Nessun gruppo politico dietro alla protesta, come qualcuno ha insinuato. Soltanto il desiderio di risvegliare le coscienze ed aprire gli occhi a chi non vuole o fa finta di non vedere. Roberto Bruna, 28 anni, è chiaro: " Chi ha aderito non spera di ottenere nulla in concreto. Vuole semplicemente esprimere il proprio disappunto verso il sistema politico attuale e i politici che lo costituiscono. Gli spagnoli si sentono estranei a questo teatro in cui recitano, e sono stanchi di essere semplici spettatori di un'opera in cui i loro applausi contano sempre meno". Dello stesso avviso Francisco: "Sono un taxista, ho un figlio disoccupato di 28 anni che vive con la sua compagna. Tre anni fa comprò casa, pensando che fosse un investimento oculato. Ora si ritrova con un'ipoteca da pagare per i prossimi cinquanta anni... una condanna a morte, altro che investimento.

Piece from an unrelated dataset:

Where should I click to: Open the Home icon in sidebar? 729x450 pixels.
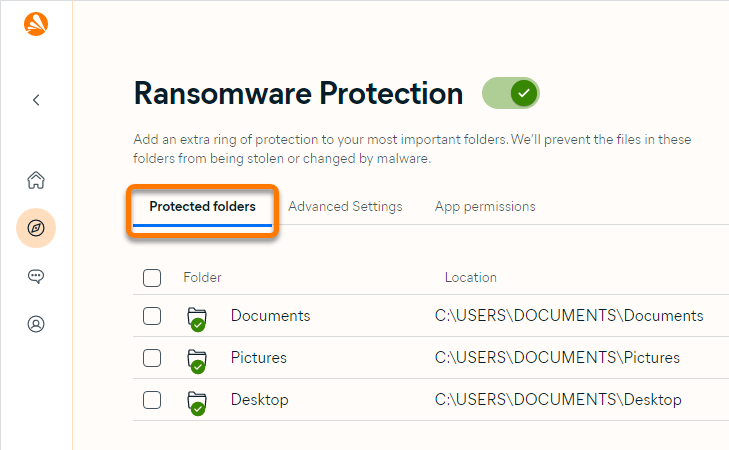[x=36, y=181]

Devono continuare a lottare perché tutto questo cambi".
Ed "indignata" è anche Andrea, che su uno dei forum in cui si raccoglie la protesta, racconta la sua storia e la sua rabbia: "Ho 27 anni ed al quinto mese di gravidanza mi hanno licenziato dalla scuola materna dove lavoravo come maestra perché sarei diventata madre. E' scandaloso!". Un clima analogo si respira a Valencia. Alla domanda di rito "E tu perché sei qui?", Luis risponde secco: "Perché come tanti spagnoli ora mi sono svegliato. Ho smesso di pensare che manifestare non serva, e mi sono reso conto che alla fine dei giochi non ho nulla da perderci facendolo. Vengo da una famiglia socialista, e, di fatto, alcuni dei miei parenti militano tuttora nel partito. A suo tempo ho addirittura votato Pp quando pensavo fosse una valida alternativa; soltanto adesso mi sono reso conto, come gli altri, del resto, che è tutta una bugia, che votare un partito o l'altro è fondamentalmente la stessa cosa. Avremmo dovuto ribellarci parecchio tempo fa, prima della crisi, quando ci fu il boom immobiliare e passammo da appartamenti di 25 mila euro con ipoteca per 20 anni ad appartamenti di 250 mila con ipoteca quarantennale. Perlomeno adesso ho recuperato la speranza nei miei compatrioti...".
Disincantati, dunque, ma combattivi e decisi gli spagnoli che in questi giorni stanno occupando le strade. Ed anche se le autorità già minacciano lo sgombero e utilizzano il terrorismo psicologico per spaventare gli animi più deboli attraverso il reato di "delitto elettorale", la rivolta sembra inarrestabile. Che gli spagnoli riescano finalmente a passare dal "Yes We Camp" al "Yes We Can"?